En verdad, el panorama que ofrecían las instituciones locales finiseculares era desolador. En el plano Provincial, las Diputaciones permanecen subordinadas por completo a los Gobernadores civiles; en el municipal, los Ayuntamientos, escasamente representativos, siguen sometidos a la estrecha tutela del Estado. El poder central continúa investido de atribuciones sobradas para intervenir en la designación de los alcaldes, remover a las autoridades locales o suspender los acuerdos municipales. Los criterios a que respondía la legIslación local mencionada, lejos de infundir vitalidad a Ayuntamientos y Diputaciones, propiciaron su parálisis. La incidencia del caciquismo agravó la situación: atrapó al régimen local en las mallas de la inautenticidad, lo rodeó de prácticas corruptoras y lo condenó a pervivir en estado agónico. Los testimonios de los contemporáneos, unánimes a este respecto, no dejan lugar a dudas.
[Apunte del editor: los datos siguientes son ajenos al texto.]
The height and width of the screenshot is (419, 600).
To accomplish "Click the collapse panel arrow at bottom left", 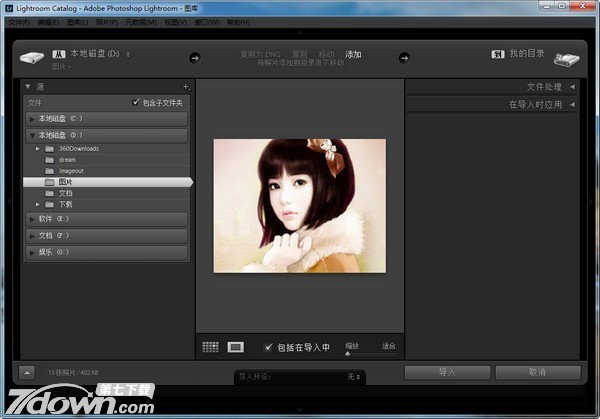I will click(x=26, y=372).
En esa tesitura, el régimen local, constreñido por leyes caducas y asfixiado por la espesa trama caciquil, devino en problemas político de grueso calibre. Al tiempo que una serie de proyectos legIslativos predestinados a fracasar desfila por las Cortes, las críticas se generalizan hasta alcanzar en la voz de los regeneracionistas un volumen clamoroso.

Entre tales proyectos merecen ser recordados el de Sánchez Toca de 1891, el de Silvela de 1899 y, sobre todo, el de Maura de 1907, sin duda el más ambicioso y el que fue debatido con mayor ardor. Maura era consciente de la inocuidad de las reformas parciales y de la imposibilidad de frenar la degradación de la vida local sin extirpar el caciquismo y sin invertir la orientación centralizadora que inspiraba las leyes de 1877 y 1882 a la sazón vigentes. El suyo fue el intento más serio y meditado de reconsideración del régimen local en su conjunto, de lucha contra la corrupción y en favor del reforzamiento de los organismos municipales y Provinciales. El proyecto reconocía la diversidad local, derogaba las disposiciones desamortizadoras, fortalecía la posición de los alcaldes, aflojaba la tutela del Estado y simultáneamente pretendía extender la acción de los entes locales por la vía -entre otras- de la municipalización de servicios.

Los proyectos posteriores al de 1907 corrieron la misma suerte. Si hasta entonces la reforma del régimen local había concitado fortísima oposición, el planteamiento con caracteres agudos de la cuestión regional que a continuación sobrevino, al abrir una nueva brecha en el de por sí agrietado sistema político, aumentó las dificultades.